====== EXCERPTED TEXT ======

Optimizing compiler benchmarks (part 4)

nbody - More optimizations

In the first part I showed some problems and possibilities of the B::C compiler and B::CC optimizing compiler with an regexp example which was very bad to optimize.

In the second part I got 2 times faster run-times with the B::CC compiler with the nbody benchmark, which does a lot of arithmetic.

In the third part I got 4.5 times faster run-times with perl-level AELEMFAST optimizations, and discussed optimising array accesses via no autovivification or types.

Optimising array accesses showed the need for autovivification detection in B::CC and better stack handling for more ops and datatypes, esp. aelem and helem.

But first let's study more easier goals to accomplish. If we look at the generated C source for a simple arithmetic function, like pp_sub_offset_momentum we immediately detect more possibilities.

====== RECORDED DATA ======

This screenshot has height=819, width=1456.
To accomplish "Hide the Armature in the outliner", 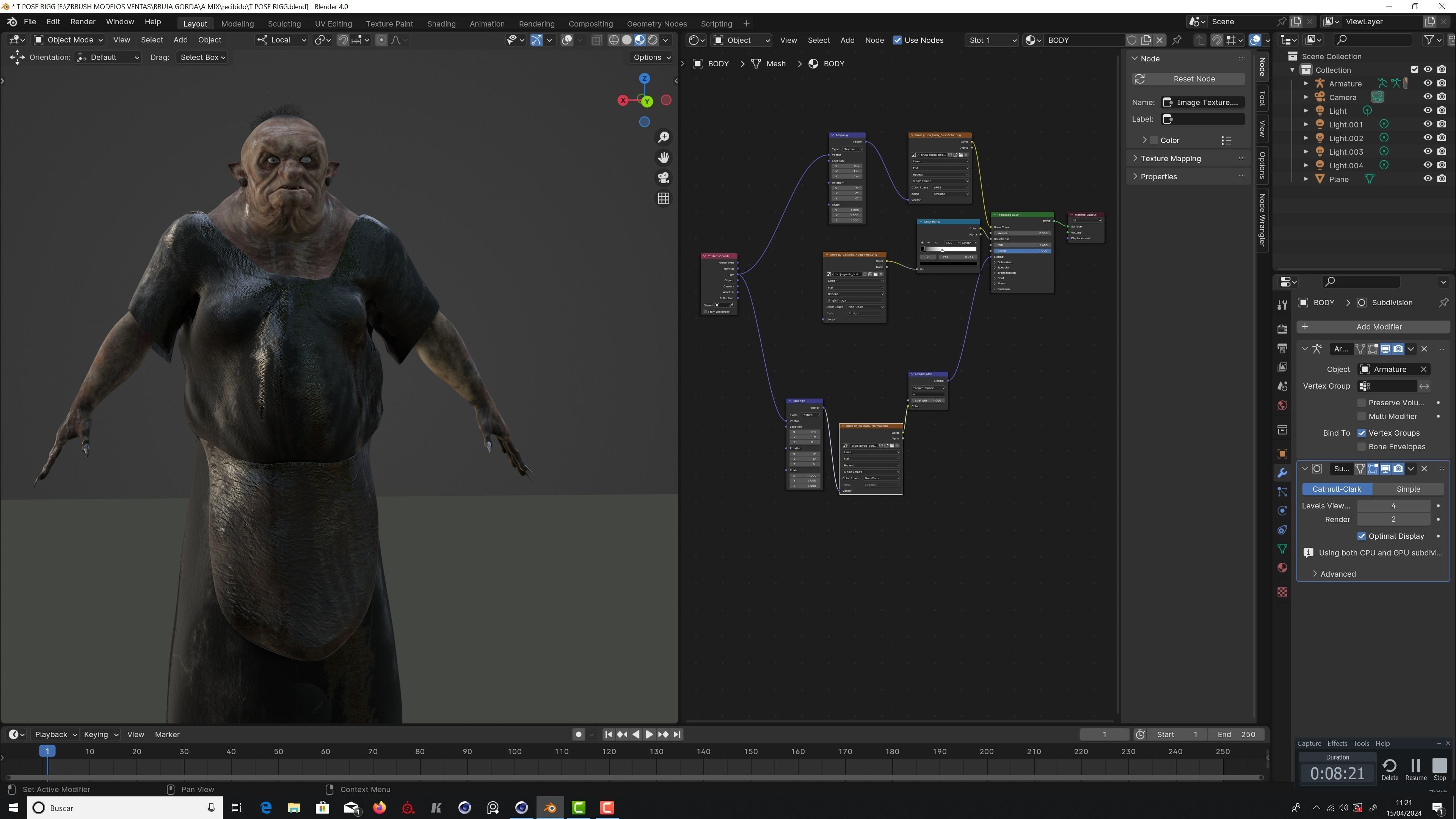I will coord(1428,83).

======

_ACTIONS TO TAKE_
a – In the compiler benchmarks text, which benchmark gave 2 times faster run-times with the B::CC compiler in the second part?
b – Reproduce the compiler benchmarks text from "In the second" up to and including "detect more possibilities.".

_TASK RESPONSES_
a – The nbody benchmark.

b –
In the second part I got 2 times faster run-times with the B::CC compiler with the nbody benchmark, which does a lot of arithmetic.

In the third part I got 4.5 times faster run-times with perl-level AELEMFAST optimizations, and discussed optimising array accesses via no autovivification or types.

Optimising array accesses showed the need for autovivification detection in B::CC and better stack handling for more ops and datatypes, esp. aelem and helem.

But first let's study more easier goals to accomplish. If we look at the generated C source for a simple arithmetic function, like pp_sub_offset_momentum we immediately detect more possibilities.